小皇帝说:“朕可以把府库的黄金器皿熔炼了,拿去买粮食。”受钱明月影响,掏自己腰包,变卖自己家产什么的,再容易说出口不过了。
“圣人果真是万民明君啊!”
“圣人体恤边关军民,大梁定能驱除外敌。”
……
钱明月说:“买粮固然可以,可是慢了些。不如调拨白粮运到边关,作为粮食补给。皇宫节俭开支,王公百官廪米折银发放。”
白粮是专门通过运河从南方运来,供给宫廷和豪门贵族的。
正因为如此,以往种种艰辛,无论边关还是灾区,都没有动过白粮分毫。京城白粮还有相当可观的数目,可以直接往外调运。
运走白粮,皇宫必须节俭开支。宫只有两个正经主子,实际开支比以往减少了很多,想来宫廷不会太为难,若真为难,便往外放奴婢,减少宫廷人口。
改廪米为发放银钱,京城粮食必然涨价,而廪米折银是按照现在的价格,也就是说,王公百官实际到手的粮食是少了许多的。
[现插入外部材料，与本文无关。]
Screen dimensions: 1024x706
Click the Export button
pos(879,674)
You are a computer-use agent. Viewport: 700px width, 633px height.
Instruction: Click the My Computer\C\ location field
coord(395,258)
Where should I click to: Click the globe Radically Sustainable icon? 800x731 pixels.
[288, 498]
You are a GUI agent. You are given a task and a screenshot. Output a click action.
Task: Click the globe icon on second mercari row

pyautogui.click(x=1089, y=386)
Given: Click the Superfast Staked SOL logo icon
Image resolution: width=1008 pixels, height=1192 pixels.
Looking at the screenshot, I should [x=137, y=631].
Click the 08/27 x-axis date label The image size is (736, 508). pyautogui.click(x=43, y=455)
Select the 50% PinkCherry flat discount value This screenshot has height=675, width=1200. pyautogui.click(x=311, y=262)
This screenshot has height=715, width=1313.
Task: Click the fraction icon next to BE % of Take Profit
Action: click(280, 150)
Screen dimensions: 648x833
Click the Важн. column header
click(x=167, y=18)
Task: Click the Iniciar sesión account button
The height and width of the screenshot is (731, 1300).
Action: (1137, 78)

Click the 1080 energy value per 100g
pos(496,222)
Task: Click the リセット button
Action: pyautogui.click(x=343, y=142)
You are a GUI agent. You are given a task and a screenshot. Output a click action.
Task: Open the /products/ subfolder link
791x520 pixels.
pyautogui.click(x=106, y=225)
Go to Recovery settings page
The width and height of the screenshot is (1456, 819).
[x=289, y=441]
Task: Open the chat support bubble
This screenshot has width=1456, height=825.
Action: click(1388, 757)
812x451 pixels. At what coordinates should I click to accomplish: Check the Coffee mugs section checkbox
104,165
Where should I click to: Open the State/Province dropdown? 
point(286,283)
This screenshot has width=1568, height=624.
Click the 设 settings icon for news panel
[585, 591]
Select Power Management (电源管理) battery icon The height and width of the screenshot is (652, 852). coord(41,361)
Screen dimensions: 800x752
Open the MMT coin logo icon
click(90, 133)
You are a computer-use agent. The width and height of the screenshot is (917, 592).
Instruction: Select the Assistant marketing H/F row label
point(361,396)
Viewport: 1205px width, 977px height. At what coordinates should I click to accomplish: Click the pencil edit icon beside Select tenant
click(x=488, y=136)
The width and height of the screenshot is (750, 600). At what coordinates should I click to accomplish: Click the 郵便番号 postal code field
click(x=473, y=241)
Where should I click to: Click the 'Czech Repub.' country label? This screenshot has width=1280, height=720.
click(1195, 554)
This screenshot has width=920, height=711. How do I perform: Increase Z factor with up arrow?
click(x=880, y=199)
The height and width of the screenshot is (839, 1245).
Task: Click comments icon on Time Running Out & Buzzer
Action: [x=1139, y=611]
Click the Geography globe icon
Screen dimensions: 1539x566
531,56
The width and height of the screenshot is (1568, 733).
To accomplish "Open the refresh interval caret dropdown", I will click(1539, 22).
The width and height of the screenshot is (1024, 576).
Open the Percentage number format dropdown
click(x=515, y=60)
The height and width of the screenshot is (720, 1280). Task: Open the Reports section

高官富商家里当然买得起,只是多花钱而已,只怕底层官员和寻常百姓日子会艰难。
可是现在顾不了那么多了,京城百姓可能会节衣缩食,而边关百姓面对的是敌人的屠刀啊。
战争,是两个国家的战争,断没有只让一部分人承担代价的道理,要承担,就是举国承担。
战争的代价,一定会转嫁给百姓的,端看用什么办法转嫁,转嫁给哪批人。
征税征粮,直接将代价给了农人,用强取豪夺这种最粗暴最令人难以接受的方式。
而运走白粮让粮食涨价,士、工、商都要承担这代价,农民绝大多数有自己的存粮,甚至可以卖粮,他们不说是受益者,至少不是受害者。